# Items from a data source
※
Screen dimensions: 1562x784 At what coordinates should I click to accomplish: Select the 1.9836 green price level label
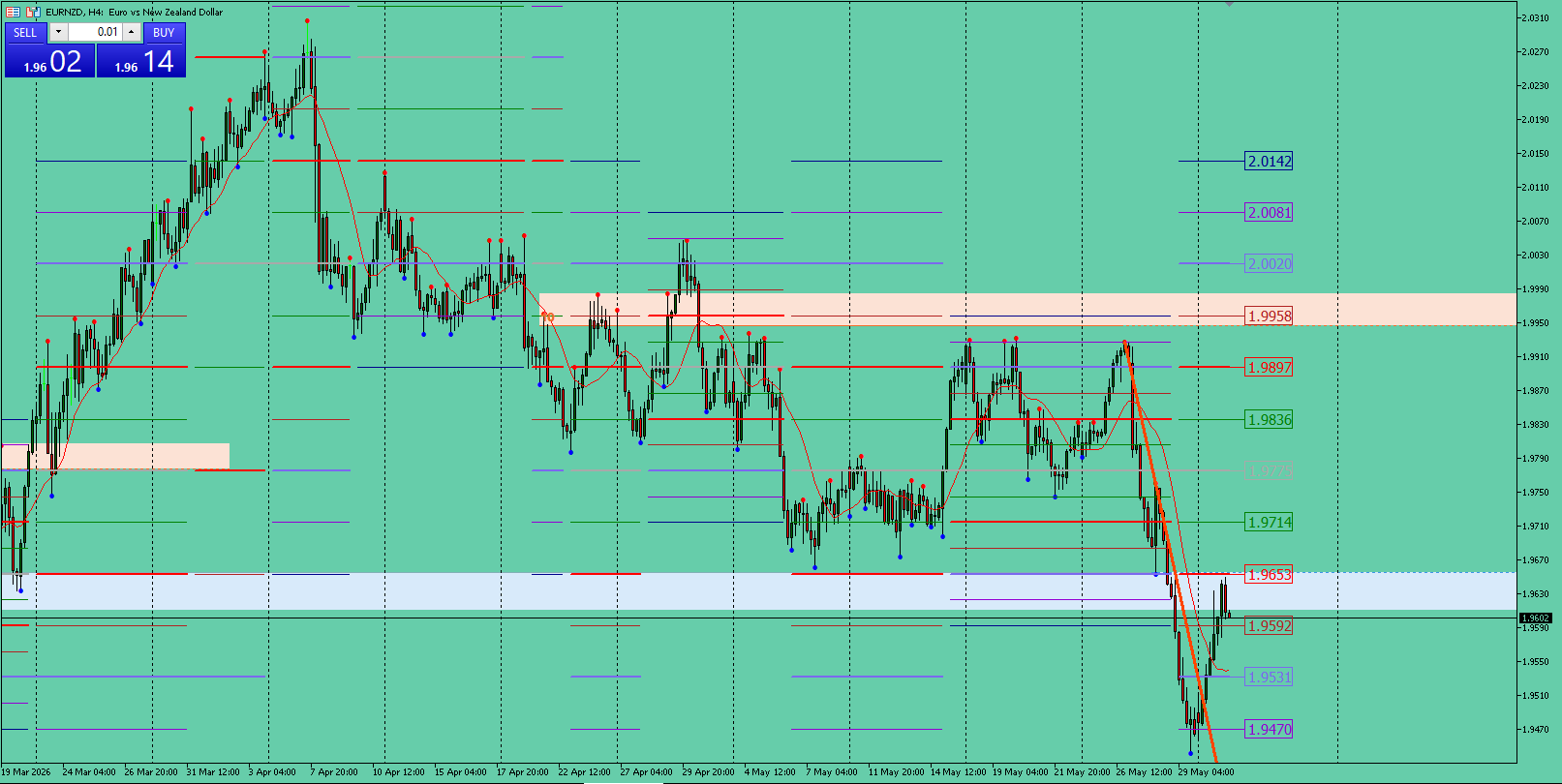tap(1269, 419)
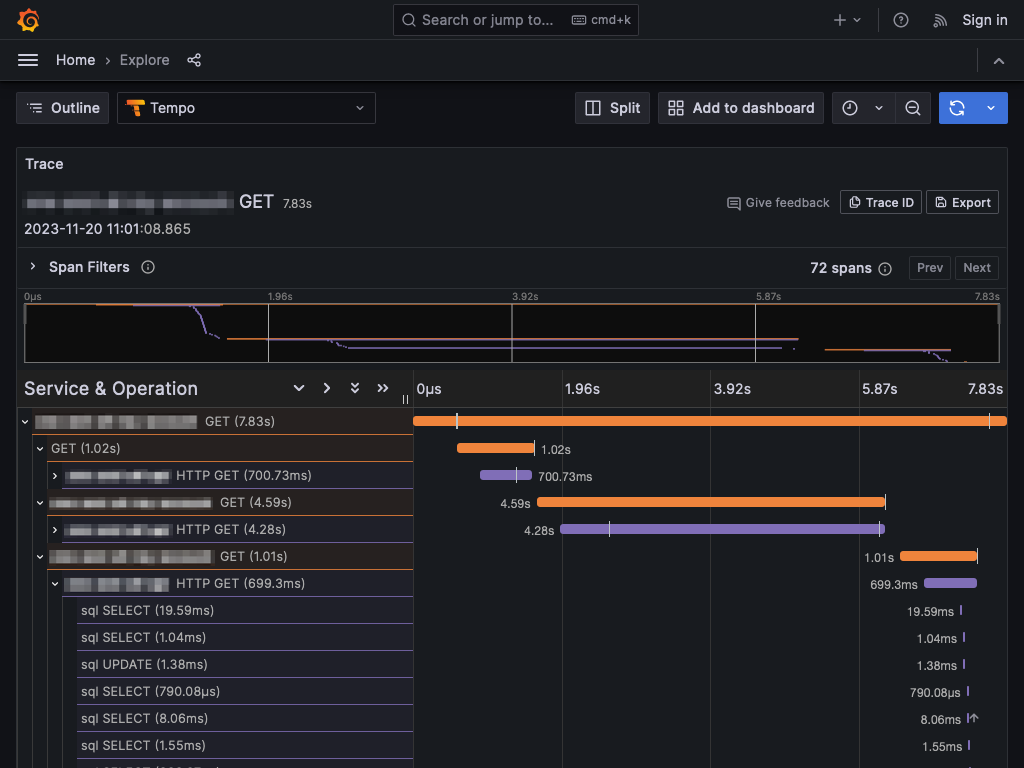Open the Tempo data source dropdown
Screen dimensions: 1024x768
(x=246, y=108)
※
# Problem statement
Repeat, word for word, each of the records, omitting any image they hold.

# Answer box
Screen dimensions: 1562x784 At what coordinates should I click to accomplish: Select the 1.9836 green price level label
tap(1269, 419)
Open the Tempo data source dropdown
Screen dimensions: 1024x768
(x=246, y=108)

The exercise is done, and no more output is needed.